Mr. Riolo argued that his trial counsel provided ineffective assistance of counsel because she told him that if he pleaded guilty to five counts of mail fraud, he would serve no more than 10 years in prison because of a deal she had worked out with the government.  His trial counsel also advised him that his sentencing range under the Guidelines was 97-121 months' imprisonment because he had an offense level of 30 and a criminal history category of I.  He argued that he pleaded guilty based upon those representations when he otherwise would have proceeded to trial.  

After an evidentiary hearing, the district court found that the trial counsel never represented to Mr. Riolo that she had a deal with the government about his guideline range and that she had properly advised him that the district court would ultimately determine his guideline range for itself.  On appeal, Mr. Riolo argued that the district court's factual findings were clearly erroneous, and that, even putting aside the disputed facts, the fact that his trial counsel underestimated his guideline range by more than 100 months alone constituted ineffective assistance of counsel.  

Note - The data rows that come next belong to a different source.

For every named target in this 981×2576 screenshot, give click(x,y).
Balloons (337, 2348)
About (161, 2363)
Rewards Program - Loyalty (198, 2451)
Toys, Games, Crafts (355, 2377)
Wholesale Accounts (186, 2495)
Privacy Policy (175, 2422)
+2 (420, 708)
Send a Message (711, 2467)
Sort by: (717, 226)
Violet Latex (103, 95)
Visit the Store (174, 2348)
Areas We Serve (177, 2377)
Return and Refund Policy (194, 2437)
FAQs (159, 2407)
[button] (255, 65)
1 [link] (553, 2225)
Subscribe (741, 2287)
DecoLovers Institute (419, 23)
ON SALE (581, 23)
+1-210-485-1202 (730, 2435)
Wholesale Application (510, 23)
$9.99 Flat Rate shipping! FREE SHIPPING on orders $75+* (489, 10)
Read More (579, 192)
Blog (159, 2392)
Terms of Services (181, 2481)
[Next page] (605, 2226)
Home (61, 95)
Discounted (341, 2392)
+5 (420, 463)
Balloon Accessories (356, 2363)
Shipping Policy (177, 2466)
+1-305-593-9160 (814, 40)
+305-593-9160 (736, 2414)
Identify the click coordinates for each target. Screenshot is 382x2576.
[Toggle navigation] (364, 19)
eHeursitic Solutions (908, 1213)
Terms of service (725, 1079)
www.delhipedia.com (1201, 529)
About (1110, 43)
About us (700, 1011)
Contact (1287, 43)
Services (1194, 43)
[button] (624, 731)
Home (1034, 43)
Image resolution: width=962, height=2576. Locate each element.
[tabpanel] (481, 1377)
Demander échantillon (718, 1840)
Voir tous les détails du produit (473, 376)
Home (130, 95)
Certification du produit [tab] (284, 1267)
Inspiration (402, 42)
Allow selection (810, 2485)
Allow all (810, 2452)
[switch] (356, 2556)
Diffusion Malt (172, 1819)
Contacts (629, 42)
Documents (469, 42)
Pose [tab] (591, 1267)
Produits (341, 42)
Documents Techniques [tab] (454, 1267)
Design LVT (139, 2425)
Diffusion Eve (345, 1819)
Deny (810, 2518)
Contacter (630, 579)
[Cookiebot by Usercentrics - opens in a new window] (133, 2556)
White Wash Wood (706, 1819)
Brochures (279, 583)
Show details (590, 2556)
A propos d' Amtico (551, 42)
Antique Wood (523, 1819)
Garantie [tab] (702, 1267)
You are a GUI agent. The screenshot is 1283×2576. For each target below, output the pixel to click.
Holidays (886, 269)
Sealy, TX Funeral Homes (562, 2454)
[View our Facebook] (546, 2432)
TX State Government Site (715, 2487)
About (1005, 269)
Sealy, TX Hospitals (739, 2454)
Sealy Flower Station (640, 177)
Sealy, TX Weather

The Court found no clear error in the district court's findings, and under those facts, no ineffective assistance of counsel.  The Court also reasoned that though trial counsel's estimated guideline range was "far off the mark--by more than 100 months," "experienced attorneys make mistakes."  That is, ineffective assistance of counsel claims are fact-bound, and here, the factual record demonstrated that trial counsel's miscalculation was not the product of deficient performance.  The Court chose not to address the Fifth Circuit's opinion in United States v. Herrera, wherein the Fifth Circuit remanded for an evidentiary hearing, noting that a movant may have a potential ineffective assistance of counsel claim where an attorney gives incorrect advice regarding exposure under the Guidelines.   

Judge Jordan concurred in the Court's opinion, but wrote separately to point out that a majority of the Court's sister circuits had held that significant errors in advice about sentencing exposure can constitute deficient performance.  He noted that while the Court had avoided the issue here, it would have to confront the issue at some point.